Study text:
By Kevin Cleare, Peer Support Implementation Coordinator at the New York City Department of Health and Mental Hygiene

I came home from prison in 2007 with the assistance of a peer organization that developed a relationship with me while I was incarcerated. The organization, called Hands Across Long Island (HALI), employs peers with lived experience of mental illness, substance use, and criminal justice involvement, who would visit inmates enrolled in the Sing Sing Community Orientation and Reentry Program and engage us around recovery. Simply put, they encouraged us all to reflect on our choices and whether substance use had contributed to our incarceration. They also gave us information to help navigate parole once discharged, such as warning us that some medications or foods could produce a positive toxicology that would appear to be a violation of our conditions of release. This was valuable information for me as a first time offender, eager to complete my parole supervision with no issues. These peers also introduced me to the concept of using my negative life experiences of mental illness, incarceration, and homelessness in a positive way as a peer counselor collaborating with clinicians to provide services to this same population. Their support and guidance were life-changing.

My release wasn’t without stresses. I was coming home in the summer to the temptations of the warm weather, with people my age publicly smoking marijuana and drinking. At the time I also had a lot of anxiety around charges on my rap sheet that had open dispositions—in fact, I struggled with paranoia and anxiety around officers coming to the gate to re-arrest me for these unresolved charges, a situation that I knew had happened to many others. But on the day of my release, the peers from HALI were the ones waiting for me at the Sing Sing gate, ready to drive me to meet my parole officer and then home. The peers were there to literally walk me through the process, calm my anxieties, and keep me grounded in reality on my first day in the community after 5 years in prison.

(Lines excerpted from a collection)
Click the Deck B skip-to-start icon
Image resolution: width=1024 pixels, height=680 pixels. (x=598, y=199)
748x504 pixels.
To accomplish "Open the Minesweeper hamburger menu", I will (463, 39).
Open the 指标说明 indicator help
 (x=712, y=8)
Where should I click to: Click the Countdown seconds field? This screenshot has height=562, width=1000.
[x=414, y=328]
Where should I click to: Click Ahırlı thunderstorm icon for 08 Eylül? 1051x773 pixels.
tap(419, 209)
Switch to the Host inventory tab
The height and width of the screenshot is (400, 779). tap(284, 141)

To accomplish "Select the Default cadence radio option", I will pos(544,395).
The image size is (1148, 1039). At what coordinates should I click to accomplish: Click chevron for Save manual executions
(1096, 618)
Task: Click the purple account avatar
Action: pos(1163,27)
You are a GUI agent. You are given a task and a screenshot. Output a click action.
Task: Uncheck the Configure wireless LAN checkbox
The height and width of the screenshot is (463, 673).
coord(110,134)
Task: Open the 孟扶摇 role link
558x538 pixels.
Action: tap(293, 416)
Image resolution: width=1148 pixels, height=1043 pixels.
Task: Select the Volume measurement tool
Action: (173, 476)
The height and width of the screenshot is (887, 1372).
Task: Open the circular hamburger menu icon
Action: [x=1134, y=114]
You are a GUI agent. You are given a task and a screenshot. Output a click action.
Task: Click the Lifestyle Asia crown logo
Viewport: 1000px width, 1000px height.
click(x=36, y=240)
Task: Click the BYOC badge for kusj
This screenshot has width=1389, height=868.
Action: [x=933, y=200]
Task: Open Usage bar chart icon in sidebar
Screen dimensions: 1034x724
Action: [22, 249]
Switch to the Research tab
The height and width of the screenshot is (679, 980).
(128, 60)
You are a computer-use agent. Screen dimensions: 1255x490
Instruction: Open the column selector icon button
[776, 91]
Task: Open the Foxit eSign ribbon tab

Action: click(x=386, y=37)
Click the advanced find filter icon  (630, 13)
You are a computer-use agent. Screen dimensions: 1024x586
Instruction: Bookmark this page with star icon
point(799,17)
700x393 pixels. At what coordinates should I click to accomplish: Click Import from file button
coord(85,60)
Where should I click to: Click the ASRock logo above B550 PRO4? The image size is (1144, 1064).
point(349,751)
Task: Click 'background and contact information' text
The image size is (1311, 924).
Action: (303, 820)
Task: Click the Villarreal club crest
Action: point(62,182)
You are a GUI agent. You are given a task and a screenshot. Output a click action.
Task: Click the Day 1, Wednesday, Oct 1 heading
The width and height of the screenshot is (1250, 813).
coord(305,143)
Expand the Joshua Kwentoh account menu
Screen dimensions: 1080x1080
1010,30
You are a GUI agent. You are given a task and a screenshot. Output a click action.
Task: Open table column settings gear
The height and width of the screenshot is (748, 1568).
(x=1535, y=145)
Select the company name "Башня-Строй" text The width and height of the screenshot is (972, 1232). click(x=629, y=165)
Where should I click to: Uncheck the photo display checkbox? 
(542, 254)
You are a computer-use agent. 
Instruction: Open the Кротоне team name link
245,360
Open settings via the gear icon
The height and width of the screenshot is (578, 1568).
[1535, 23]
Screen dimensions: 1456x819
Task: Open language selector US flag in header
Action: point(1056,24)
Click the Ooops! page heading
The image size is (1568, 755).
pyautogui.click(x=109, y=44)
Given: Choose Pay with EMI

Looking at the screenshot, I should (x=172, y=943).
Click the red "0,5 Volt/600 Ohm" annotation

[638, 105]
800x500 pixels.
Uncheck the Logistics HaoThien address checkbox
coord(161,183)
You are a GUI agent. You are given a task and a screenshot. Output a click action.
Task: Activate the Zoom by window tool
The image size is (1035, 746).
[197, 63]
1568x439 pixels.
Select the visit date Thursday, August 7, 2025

Exercise:
Answer these questions from the reentry account.
(a) What is the full name of the peer organization known as HALI?
(b) In what year did the writer come home from prison?
(c) How many years had the writer spent in prison before the first day back in the community?

Response area:
(a) Hands Across Long Island
(b) 2007
(c) 5 years